Several investigators have reported a relationship between the CSA of a coronary arterial segment and the volume of myocardial tissue that it perfuses (PV). The ratio PV/CSA in the LV walls of mature rats (14), dogs (15), and humans (1618) has been reported as 1,500, 6,300, and 14,000 mm, respectively. Our corresponding values in the combined LV wall and outflow tract for the three age groups are 356 (fetal), 934 (1 mo), and 3,269 (5 mo). The value for the 5-mo-old pig is consistent with those reported for other species, and the increase in value with age is consistent with a significant change in the myocardium and its metabolism during maturation, as well as reduced concentration of oxygen and glucose in fetal blood, which may require high cardiac output and/or ensure an oxygen margin of safety in the fetus (19). Although there was no difference in the PV/CSA ratio between the RV and LV in fetal and 1-mo-old pigs, the ratio was greater in the LV than that of the RV in 5-mo-old pigs. LV weight in rats has been reported to increase four times as fast as RV weight (20), and myocardial hypertrophy in the normal course of development in sheep has been reported to be much faster in LV than in RV in the early stage of extrauterine life (21). Along with a limited ability of an increasing number of arterioles after birth (22,23), the rapid LV growth may result in larger perfusion territories.

We conclude from our results that the branching characteristics of vasculature in the LV and RV walls are the same and are consistent in general with branching characteristics of vasculature reported in the past (9). However, the results shown in Figure 5 indicate that values of the PV/CSA ratio in the LV are significantly higher than those in the RV. We speculate that this difference may be related to the reserve functional capacity that the LV is known to have, whereby its work load may vary considerably, much more so than that of the RV. It is also well-known that this reserve functional capacity of the LV is facilitated by a corresponding “coronary flow reserve” whereby coronary blood flow (primarily to the LV) may increase by as much as five- to sixfold (24).

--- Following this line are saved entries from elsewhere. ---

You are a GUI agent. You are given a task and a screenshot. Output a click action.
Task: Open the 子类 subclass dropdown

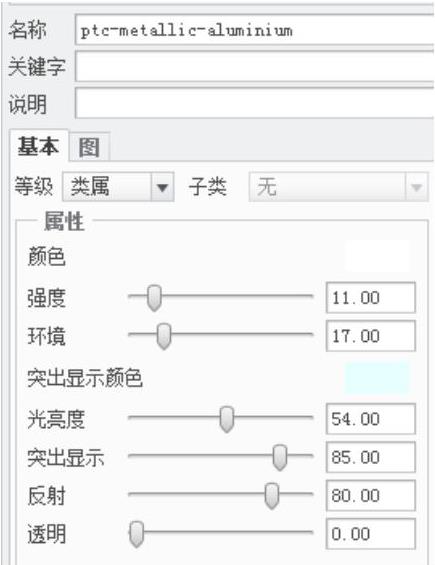338,187
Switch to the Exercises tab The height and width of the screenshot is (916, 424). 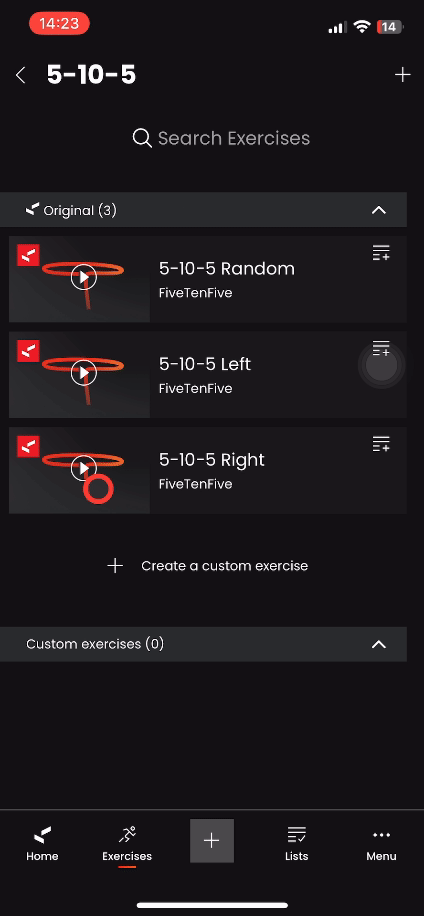[127, 844]
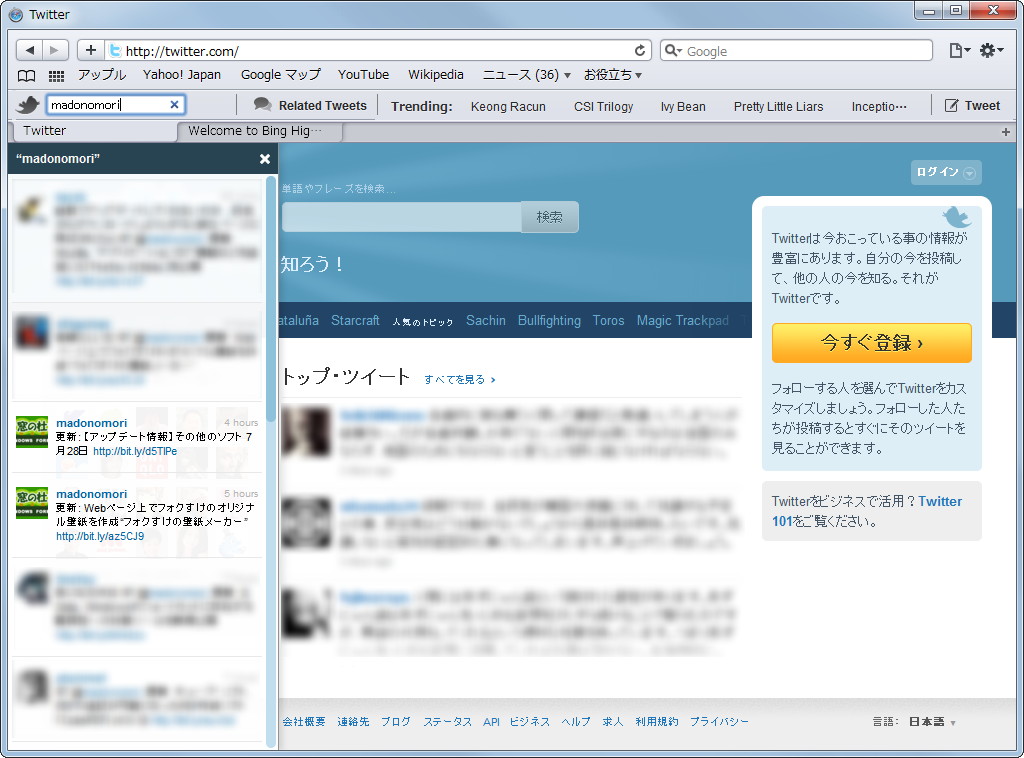The image size is (1024, 758).
Task: Clear the madonomori search with the X icon
Action: (173, 104)
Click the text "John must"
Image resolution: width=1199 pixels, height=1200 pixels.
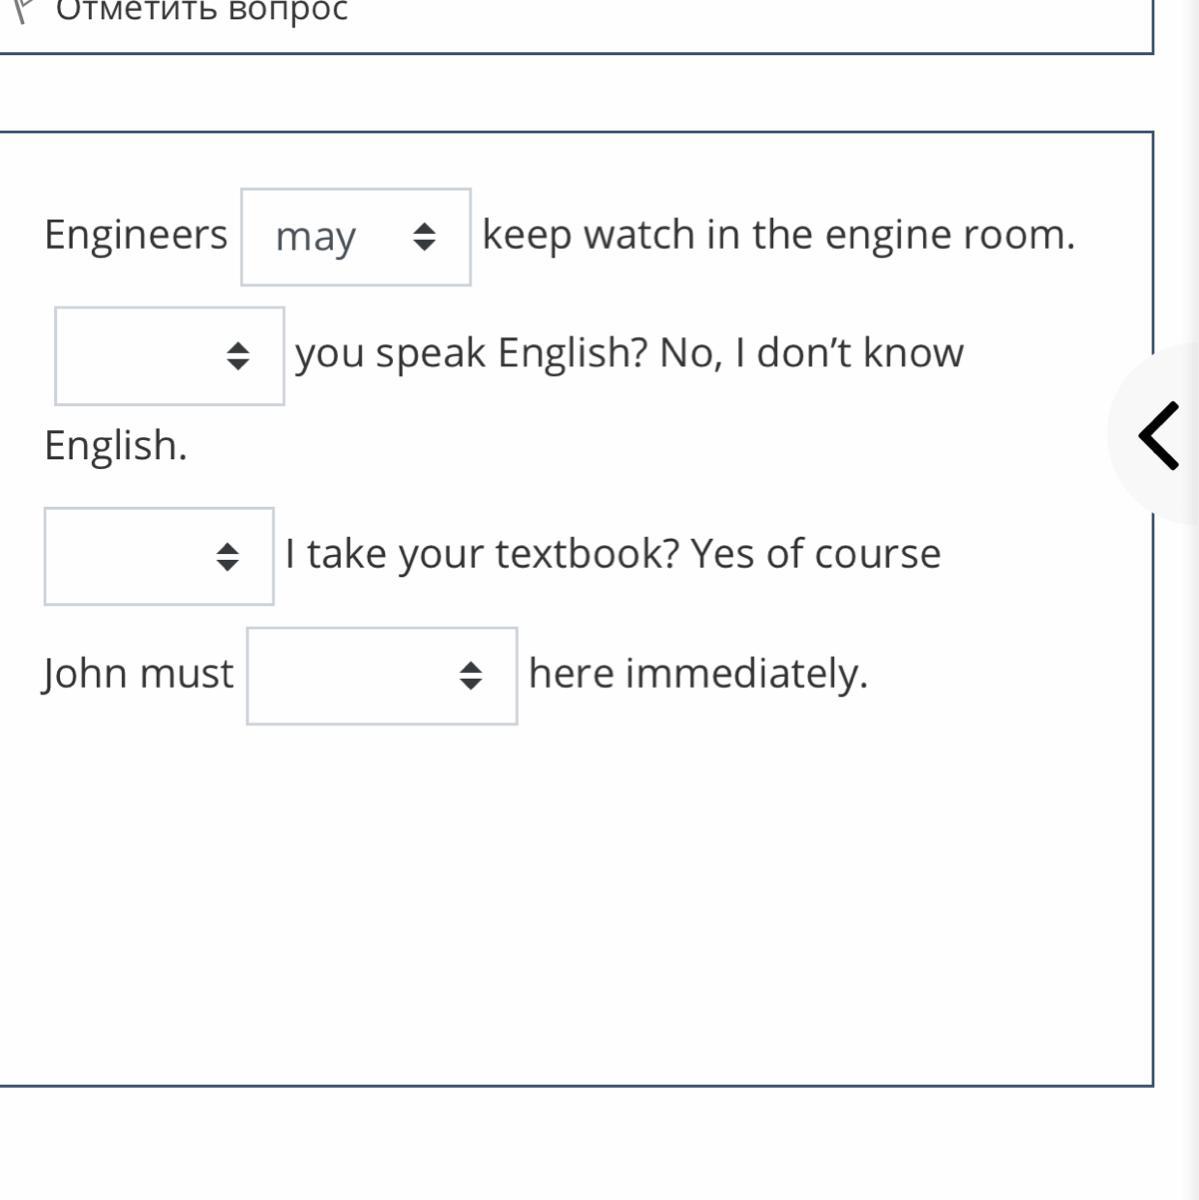(x=138, y=674)
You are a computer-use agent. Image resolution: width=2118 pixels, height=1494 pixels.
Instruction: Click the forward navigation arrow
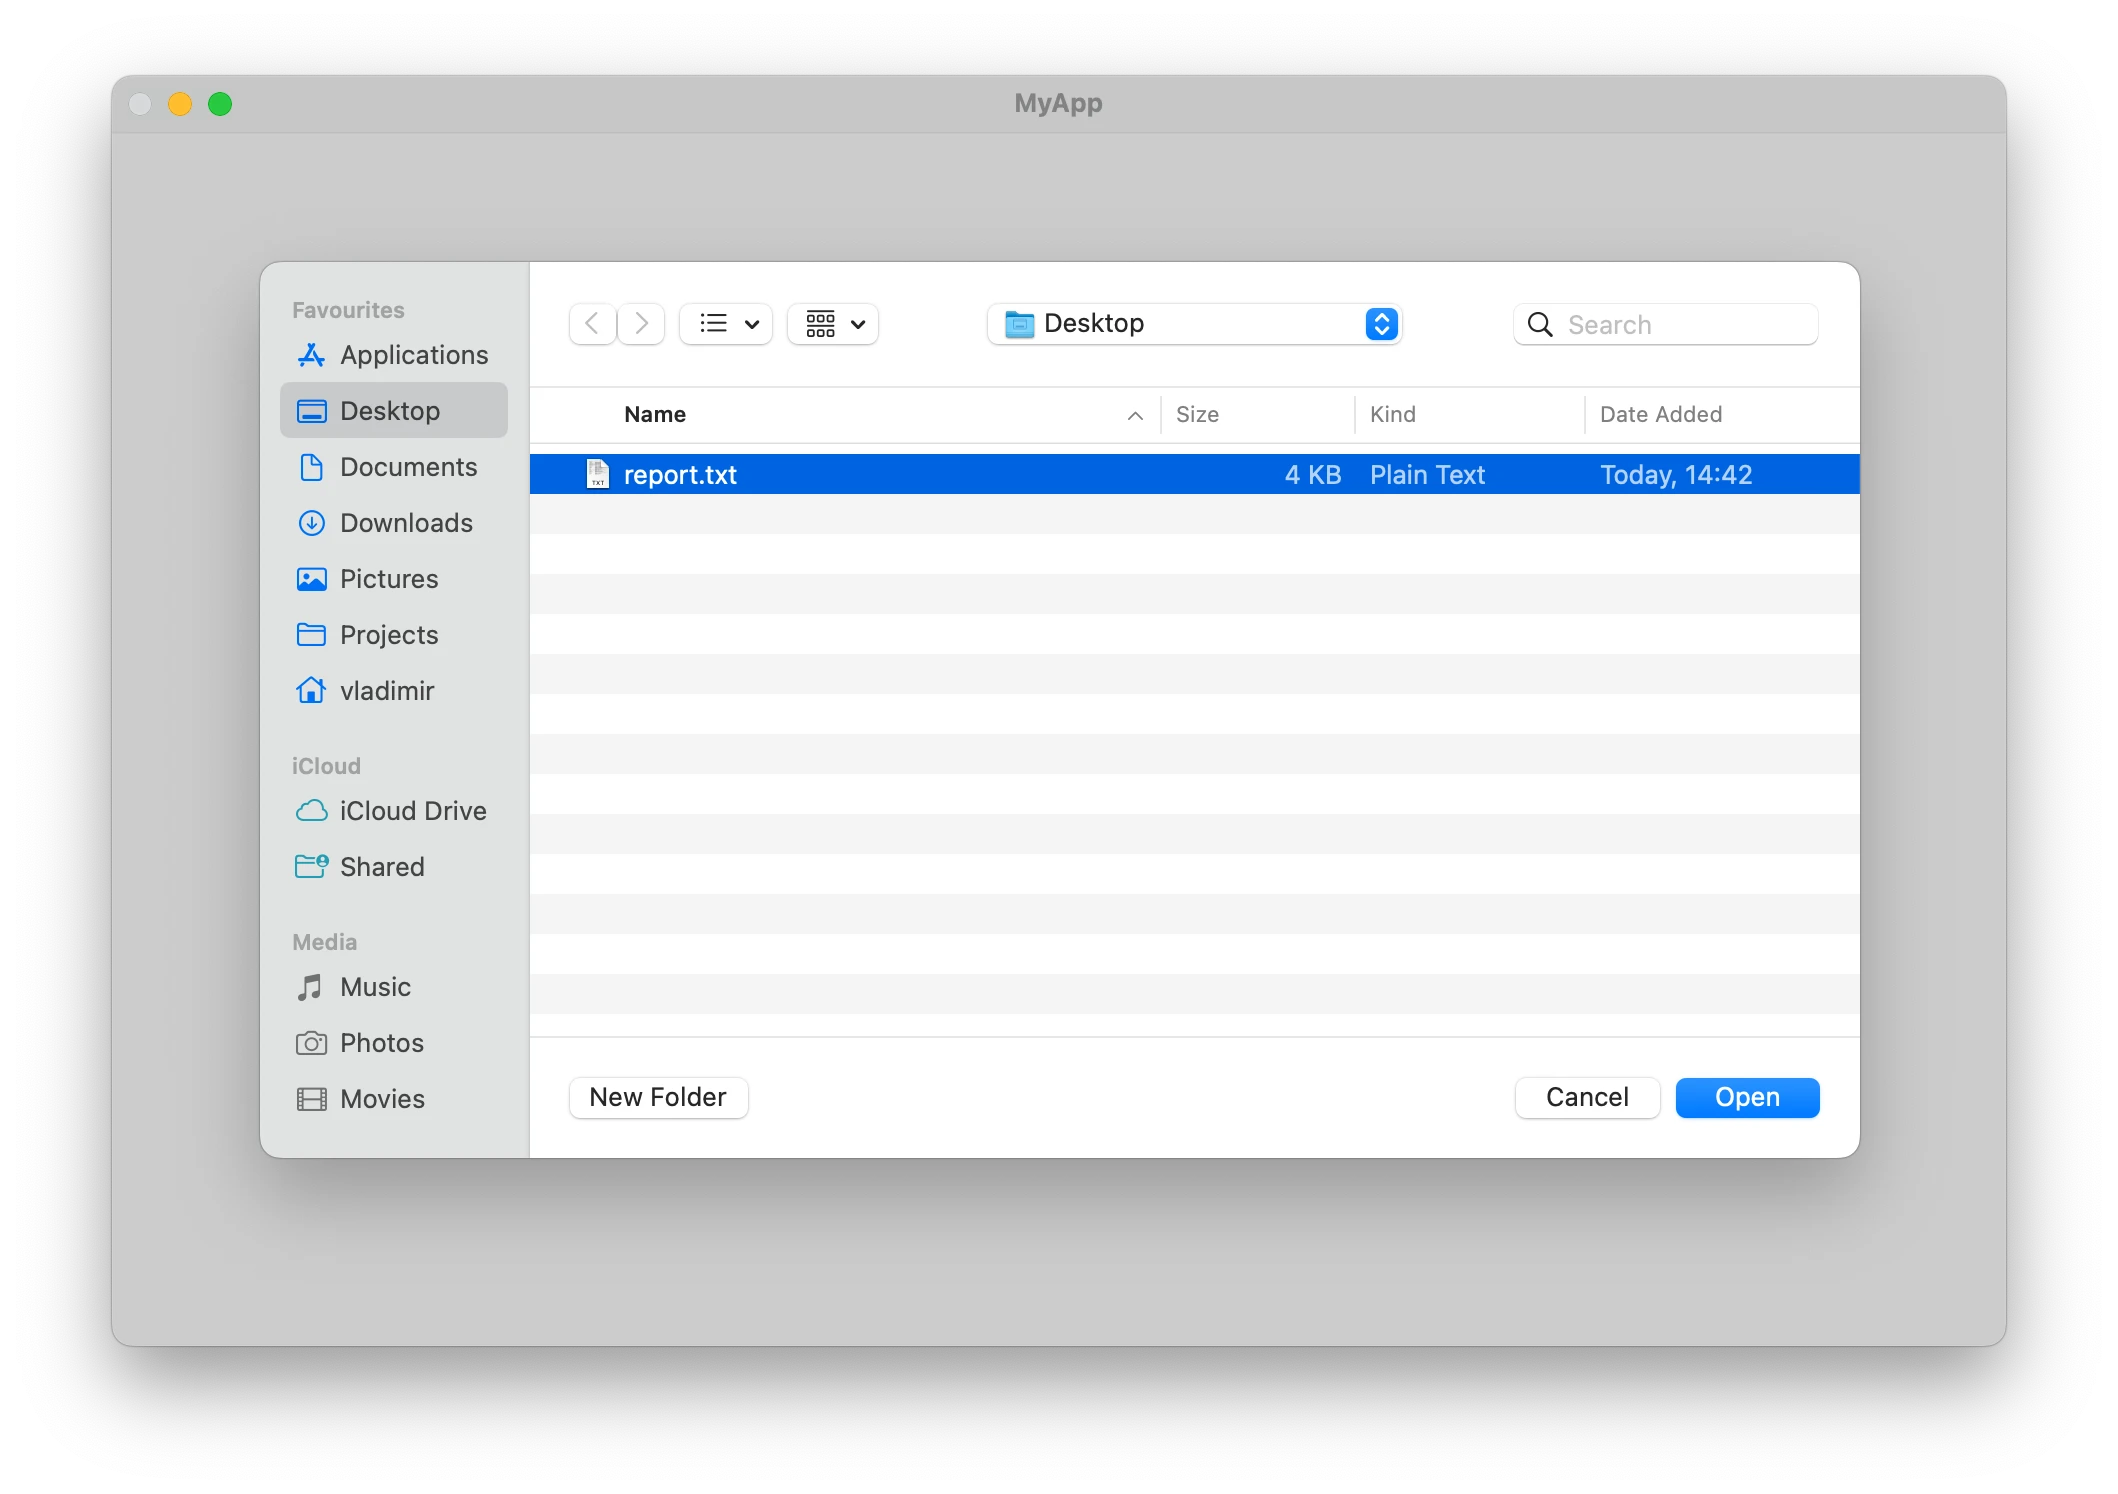pyautogui.click(x=639, y=322)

The results shown in Figure 5 also suggest that coronary flow reserve to the LV is provided not by having vessels that have larger calibers than those in the RV but by having greater control over these calibers and hence over the resistance to flow in the LV. To the extent that the RV lacks this facility, it is less able to function under the more demanding conditions under which the LV must function.

In addition to clinical experiences (1,2), the significant difference in coronary capillaries between congenitally and acquired pressure-overload LV walls strongly suggests that age and environmental factors have a strong impact on developing microvessels (25), and these observations may support our present conclusions, i.e. no initial structural difference in arterioles between RV and LV walls, followed by significantly greater perfusion territories within the mature LV wall. Therefore, investigation of arterioles in the pressure-overload RV wall at different stages of life may answer our initial question.